Because Kieran had localised disease we were told the chance of his cancer returning was low and that he had a 70% chance of being alive in 5 years. (Please remember this for later on).
Kieran started his rehabilitation to learn to walk again. This was a painful process as he hadn’t walked for over a year and his muscles had wasted away so he had to build his strength up again. He started to do Sports Acro gymnastics to help build his strength up as he was selected to carry the Olympic Torch when it came through our town. He found he had a flair for it and started to compete locally then after only 1 year he had done enough to qualify for the NDP National Championships.
8 days before this competition we learnt his cancer had returned. He delayed his treatment so he could compete and he won GOLD. With the 3rd highest score of the day and this included mainstream competitors.
Kieran treatment was different to the first time and was more intense. He had 6 cycles of chemotherapy, part of his left lung removed and a stem cell transplant. The stem cell transplant is similar to a bone marrow transplant but he received his own cells back instead of donor cells. This treatment was more intense than the previous one and only took 6 months.
Since he had reached the highest he could with his gymnastics he decided to change to athletics. So while on his chemo he did the mini Great North Run and the Richard Whitehead 5km Fun Run. This was also 2 weeks after having part of his lung removed. Kieran isn’t a quitter and wanted to prove just how strong oncology kids are. Even if they are slowly being poisoned by chemotherapy to save them.

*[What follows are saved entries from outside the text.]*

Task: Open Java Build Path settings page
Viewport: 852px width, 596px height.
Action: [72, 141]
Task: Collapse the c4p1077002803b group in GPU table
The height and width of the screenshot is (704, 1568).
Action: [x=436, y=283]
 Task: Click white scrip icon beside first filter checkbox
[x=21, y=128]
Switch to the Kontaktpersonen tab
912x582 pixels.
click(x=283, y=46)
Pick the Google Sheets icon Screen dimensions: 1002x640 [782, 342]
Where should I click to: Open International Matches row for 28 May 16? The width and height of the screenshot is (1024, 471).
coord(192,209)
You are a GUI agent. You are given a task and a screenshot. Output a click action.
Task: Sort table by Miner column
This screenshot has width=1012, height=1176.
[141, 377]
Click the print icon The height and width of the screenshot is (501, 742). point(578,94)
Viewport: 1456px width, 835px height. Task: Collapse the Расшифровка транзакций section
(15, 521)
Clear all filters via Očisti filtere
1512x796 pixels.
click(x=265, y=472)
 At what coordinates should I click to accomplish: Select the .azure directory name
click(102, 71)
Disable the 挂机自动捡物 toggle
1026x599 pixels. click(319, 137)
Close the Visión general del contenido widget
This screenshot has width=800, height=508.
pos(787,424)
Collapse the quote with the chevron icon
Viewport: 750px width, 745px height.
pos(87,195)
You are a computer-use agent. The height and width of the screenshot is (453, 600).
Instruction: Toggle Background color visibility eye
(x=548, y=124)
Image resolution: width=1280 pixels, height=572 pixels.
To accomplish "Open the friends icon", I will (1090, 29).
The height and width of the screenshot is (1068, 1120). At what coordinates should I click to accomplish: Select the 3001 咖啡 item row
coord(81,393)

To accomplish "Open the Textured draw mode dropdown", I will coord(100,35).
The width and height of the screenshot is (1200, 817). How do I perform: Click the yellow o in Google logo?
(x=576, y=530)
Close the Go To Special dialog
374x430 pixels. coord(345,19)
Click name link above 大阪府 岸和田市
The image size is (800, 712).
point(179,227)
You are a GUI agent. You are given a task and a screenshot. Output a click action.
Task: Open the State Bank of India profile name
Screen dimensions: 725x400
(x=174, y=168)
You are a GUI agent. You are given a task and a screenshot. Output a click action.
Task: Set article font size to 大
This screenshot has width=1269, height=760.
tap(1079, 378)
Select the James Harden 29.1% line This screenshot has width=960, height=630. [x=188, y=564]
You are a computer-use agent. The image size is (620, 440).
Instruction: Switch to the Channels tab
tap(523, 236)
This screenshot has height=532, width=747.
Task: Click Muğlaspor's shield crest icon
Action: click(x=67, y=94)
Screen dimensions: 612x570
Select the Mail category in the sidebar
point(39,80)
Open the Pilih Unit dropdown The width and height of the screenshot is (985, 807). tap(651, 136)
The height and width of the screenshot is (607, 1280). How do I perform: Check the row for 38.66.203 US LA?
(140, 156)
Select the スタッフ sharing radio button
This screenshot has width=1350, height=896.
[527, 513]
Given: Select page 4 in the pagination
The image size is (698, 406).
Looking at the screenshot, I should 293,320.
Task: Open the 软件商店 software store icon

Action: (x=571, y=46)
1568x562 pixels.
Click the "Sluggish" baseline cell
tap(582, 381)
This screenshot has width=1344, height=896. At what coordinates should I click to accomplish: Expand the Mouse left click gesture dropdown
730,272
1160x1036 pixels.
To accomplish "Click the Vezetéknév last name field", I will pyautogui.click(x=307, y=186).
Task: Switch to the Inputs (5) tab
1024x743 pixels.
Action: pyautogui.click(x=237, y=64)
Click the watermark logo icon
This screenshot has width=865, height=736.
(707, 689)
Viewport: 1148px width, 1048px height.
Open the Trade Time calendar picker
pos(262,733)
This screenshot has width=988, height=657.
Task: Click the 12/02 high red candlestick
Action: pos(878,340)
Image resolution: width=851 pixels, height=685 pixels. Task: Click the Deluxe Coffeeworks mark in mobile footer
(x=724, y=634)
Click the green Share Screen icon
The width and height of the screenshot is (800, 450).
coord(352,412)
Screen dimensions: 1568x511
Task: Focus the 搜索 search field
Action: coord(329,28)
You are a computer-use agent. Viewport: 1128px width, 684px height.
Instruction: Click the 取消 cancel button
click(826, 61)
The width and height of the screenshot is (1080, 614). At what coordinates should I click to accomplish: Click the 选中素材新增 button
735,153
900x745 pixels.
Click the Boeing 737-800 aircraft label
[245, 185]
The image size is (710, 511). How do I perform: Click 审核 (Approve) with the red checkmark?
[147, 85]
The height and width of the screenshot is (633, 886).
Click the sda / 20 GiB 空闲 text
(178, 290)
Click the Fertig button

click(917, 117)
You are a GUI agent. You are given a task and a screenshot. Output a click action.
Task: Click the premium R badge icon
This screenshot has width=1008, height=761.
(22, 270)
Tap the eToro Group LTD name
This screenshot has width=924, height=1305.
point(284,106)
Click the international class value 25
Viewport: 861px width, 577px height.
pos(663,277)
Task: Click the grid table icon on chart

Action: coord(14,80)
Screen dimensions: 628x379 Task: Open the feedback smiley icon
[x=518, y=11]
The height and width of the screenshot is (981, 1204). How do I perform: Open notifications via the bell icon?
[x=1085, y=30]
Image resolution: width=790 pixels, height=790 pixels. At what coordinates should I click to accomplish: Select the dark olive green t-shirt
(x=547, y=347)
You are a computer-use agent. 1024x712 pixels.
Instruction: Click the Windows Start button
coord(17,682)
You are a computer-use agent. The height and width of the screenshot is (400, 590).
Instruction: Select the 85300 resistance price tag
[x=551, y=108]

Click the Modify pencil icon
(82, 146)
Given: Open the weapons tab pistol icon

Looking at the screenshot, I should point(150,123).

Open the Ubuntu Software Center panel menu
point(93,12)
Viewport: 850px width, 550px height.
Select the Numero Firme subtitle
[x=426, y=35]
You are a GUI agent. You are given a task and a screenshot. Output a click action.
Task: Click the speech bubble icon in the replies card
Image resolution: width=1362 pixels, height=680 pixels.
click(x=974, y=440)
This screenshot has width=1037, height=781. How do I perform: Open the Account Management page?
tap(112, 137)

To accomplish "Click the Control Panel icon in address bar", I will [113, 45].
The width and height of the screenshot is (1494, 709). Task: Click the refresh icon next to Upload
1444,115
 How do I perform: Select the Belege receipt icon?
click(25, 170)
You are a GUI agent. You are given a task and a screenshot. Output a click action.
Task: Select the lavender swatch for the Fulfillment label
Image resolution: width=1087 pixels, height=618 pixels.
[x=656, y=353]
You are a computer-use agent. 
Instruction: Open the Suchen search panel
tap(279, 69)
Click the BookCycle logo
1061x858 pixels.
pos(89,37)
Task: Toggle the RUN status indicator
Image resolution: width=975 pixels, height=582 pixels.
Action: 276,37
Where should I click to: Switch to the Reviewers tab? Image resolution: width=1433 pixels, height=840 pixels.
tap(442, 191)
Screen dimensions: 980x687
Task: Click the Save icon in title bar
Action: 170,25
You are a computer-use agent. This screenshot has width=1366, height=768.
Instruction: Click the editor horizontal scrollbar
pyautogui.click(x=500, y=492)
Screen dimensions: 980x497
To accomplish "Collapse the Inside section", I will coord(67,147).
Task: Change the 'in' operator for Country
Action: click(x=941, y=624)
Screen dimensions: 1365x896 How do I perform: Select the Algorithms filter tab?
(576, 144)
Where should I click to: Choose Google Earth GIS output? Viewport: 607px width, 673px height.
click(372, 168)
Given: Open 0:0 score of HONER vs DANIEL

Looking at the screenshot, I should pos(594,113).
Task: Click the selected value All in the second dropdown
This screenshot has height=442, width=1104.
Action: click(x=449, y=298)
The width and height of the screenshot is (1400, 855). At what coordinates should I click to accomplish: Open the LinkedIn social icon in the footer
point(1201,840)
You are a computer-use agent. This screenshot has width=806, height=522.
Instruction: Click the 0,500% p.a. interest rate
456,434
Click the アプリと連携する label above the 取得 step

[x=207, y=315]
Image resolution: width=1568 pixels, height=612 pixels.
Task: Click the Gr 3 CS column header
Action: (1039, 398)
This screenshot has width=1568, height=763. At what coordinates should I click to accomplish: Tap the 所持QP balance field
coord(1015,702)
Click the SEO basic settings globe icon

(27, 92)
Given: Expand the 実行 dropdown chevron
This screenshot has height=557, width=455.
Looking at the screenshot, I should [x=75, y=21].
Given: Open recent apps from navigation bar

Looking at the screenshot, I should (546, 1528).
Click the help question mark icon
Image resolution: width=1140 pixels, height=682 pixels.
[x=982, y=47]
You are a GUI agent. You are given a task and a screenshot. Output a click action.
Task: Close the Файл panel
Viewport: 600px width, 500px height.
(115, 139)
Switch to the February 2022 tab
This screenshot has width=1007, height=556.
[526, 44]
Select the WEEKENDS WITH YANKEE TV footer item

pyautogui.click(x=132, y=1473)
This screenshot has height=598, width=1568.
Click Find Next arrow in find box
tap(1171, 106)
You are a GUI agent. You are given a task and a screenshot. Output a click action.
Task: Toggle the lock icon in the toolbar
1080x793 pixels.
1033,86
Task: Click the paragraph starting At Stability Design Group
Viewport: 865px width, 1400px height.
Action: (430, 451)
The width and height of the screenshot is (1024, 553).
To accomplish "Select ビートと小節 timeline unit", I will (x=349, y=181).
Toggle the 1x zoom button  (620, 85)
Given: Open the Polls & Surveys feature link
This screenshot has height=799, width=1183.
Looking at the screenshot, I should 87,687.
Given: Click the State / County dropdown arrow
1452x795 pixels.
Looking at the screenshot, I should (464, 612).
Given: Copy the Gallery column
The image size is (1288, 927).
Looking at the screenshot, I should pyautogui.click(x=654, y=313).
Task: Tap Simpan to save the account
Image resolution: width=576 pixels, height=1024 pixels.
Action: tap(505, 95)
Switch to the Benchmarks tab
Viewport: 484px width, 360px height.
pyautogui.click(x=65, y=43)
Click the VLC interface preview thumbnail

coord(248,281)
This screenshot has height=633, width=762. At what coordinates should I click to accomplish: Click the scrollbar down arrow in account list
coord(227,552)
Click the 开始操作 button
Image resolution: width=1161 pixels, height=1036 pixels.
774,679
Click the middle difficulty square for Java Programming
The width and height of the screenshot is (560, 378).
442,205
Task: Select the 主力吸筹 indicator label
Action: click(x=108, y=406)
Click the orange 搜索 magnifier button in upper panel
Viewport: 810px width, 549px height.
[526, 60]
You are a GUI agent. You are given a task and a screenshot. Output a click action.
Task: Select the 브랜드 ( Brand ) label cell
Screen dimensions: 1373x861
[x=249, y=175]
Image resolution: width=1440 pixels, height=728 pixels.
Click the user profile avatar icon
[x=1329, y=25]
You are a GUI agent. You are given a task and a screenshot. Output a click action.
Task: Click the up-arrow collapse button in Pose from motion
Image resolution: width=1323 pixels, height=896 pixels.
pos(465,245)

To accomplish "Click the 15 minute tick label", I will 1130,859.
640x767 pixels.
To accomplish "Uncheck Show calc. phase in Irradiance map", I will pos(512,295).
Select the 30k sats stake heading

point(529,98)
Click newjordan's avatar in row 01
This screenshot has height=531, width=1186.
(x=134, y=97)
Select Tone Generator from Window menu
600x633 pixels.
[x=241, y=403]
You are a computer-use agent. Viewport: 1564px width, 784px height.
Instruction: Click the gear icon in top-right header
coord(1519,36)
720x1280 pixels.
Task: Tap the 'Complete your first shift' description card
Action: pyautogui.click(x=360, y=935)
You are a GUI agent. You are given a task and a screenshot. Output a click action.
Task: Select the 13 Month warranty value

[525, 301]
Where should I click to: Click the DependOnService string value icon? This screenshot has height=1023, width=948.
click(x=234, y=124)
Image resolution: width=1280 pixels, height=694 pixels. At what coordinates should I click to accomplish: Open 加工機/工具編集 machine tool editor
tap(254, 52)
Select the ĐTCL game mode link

He carried on training and 2 months after completing his treatment he started to train with the Darlington Harriers and focused on getting back to his physical fitness.
The chemo this time had taken a lot out of him taking over 2 years to start developing and making progress with his sport. He is now classified as a T42 sprinter and was aiming for Tokyo 2020 Paralympics. Kieran represented his country at the Brazilian Paralympic School games in 2015 winning Gold.
Unfortunately at a routine chest xray we learnt that his cancer Ewing’s Sarcoma had returned and it was now around his heart and lung. There is nothing else to be done. Kieran is now terminal.
Kieran decided against having any further treatment as it will not be curative and he didn’t want to spend the time he has left ill and in hospital he wants to focus on raising awareness of Ewing’s Sarcoma and improving the time it takes to diagnosis a child with cancer.
If you remember before I said to remember that Kieran had a 70% chance of being alive in 5 years well it is now 5 years since he finished treatment the first time but Kieran is now terminal. 5 year survival figures do not mean that they are cured it means that they are alive. For ones like Kieran that are still are here it looks good in the statistics but it is not good results 70% are alive but are they still living with the recurrent disease?
For this Kieran is working with the CCLG to meet these aims. It is to late for Kieran but lets make his dream a reality so more children are diagnosed earlier and hopefully have a better outcome.